RECORDS PROVIDED below:

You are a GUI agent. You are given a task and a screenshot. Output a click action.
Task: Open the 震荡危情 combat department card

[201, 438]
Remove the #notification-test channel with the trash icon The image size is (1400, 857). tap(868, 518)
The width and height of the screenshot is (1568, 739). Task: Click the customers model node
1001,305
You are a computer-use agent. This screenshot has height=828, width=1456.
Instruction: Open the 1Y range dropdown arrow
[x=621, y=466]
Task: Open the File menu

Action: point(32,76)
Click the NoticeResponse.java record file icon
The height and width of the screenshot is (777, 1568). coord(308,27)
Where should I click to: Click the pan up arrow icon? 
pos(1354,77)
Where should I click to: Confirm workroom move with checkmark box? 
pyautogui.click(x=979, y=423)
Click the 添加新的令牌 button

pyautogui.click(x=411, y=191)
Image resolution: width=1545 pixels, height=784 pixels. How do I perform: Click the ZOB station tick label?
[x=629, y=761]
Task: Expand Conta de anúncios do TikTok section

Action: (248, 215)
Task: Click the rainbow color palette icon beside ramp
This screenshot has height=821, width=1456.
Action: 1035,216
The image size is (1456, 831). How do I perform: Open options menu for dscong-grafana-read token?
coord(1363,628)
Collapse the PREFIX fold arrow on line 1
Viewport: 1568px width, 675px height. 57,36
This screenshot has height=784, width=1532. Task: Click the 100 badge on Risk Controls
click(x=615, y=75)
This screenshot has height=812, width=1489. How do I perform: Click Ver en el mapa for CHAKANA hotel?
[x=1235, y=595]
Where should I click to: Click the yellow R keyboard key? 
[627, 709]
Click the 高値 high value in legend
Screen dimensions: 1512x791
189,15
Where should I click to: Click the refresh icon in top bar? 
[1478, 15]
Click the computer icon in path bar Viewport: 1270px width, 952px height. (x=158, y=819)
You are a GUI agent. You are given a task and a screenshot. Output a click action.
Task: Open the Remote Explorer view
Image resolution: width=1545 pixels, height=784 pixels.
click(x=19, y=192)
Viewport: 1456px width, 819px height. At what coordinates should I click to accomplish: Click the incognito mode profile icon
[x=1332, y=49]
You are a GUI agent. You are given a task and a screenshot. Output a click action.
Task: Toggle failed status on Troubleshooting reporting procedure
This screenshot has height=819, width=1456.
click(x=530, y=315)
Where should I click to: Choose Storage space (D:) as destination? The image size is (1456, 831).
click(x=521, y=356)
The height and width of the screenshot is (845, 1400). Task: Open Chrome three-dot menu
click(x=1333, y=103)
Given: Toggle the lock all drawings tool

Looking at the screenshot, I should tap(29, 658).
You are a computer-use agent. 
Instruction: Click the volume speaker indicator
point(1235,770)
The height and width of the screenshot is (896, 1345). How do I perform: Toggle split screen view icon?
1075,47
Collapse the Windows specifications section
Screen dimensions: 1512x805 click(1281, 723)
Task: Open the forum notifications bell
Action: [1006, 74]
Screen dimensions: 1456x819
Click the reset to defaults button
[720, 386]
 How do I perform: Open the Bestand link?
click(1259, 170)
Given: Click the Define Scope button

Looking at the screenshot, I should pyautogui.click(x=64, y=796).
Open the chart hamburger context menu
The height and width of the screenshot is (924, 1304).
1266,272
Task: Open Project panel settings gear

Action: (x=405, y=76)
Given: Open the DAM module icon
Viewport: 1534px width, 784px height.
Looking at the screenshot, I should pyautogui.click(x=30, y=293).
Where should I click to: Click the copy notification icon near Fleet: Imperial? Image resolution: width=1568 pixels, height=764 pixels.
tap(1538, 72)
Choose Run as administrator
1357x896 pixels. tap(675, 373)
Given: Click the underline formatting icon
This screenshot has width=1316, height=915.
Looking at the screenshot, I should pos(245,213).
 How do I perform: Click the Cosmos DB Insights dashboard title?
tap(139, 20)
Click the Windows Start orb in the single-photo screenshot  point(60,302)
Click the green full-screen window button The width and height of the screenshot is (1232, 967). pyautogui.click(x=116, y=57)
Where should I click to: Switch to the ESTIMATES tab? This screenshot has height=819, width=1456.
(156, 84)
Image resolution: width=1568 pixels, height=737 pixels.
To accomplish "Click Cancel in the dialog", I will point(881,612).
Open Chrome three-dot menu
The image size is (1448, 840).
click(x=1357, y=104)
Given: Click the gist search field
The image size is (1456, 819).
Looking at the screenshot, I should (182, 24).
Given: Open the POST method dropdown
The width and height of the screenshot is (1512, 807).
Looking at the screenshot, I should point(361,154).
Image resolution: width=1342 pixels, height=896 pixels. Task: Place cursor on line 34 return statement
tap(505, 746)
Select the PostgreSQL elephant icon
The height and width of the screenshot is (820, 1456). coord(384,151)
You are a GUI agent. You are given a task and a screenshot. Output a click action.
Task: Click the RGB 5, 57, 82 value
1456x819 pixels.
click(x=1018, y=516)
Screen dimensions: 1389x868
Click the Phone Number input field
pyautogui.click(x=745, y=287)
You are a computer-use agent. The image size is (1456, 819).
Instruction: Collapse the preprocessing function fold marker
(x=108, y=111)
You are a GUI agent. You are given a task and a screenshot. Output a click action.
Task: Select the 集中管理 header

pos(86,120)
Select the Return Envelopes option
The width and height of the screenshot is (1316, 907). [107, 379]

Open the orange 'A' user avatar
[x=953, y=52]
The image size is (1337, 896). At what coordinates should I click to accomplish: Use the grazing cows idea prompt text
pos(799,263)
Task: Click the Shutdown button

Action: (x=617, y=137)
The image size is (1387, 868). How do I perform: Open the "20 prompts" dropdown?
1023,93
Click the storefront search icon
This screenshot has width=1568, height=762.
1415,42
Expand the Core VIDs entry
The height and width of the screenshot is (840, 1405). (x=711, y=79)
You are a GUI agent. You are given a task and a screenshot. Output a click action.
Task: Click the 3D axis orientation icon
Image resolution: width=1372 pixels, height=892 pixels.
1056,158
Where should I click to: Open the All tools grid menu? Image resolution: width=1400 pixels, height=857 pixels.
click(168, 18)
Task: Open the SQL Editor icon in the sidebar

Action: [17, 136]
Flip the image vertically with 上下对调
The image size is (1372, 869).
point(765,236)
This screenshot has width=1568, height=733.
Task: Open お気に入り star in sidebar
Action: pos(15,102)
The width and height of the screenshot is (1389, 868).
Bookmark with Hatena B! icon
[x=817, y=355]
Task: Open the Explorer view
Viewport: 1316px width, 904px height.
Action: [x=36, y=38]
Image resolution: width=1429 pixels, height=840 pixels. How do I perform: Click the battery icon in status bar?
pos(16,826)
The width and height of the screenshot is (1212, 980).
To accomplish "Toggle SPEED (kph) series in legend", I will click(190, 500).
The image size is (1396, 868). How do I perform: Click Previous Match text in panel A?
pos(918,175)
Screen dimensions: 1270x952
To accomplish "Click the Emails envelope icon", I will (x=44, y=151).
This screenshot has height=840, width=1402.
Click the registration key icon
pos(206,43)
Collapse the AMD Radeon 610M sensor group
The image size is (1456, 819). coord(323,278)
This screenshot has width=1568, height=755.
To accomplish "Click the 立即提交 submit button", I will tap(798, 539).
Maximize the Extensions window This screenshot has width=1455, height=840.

End of RECORDS PROVIDED.

_EXERCISE_:
Up to and including the line that contains "Remove the #notification-test", output the records above exactly, beginning with their first line.

_RESPONSE_:
You are a GUI agent. You are given a task and a screenshot. Output a click action.
Task: Open the 震荡危情 combat department card

[201, 438]
Remove the #notification-test channel with the trash icon The image size is (1400, 857). tap(868, 518)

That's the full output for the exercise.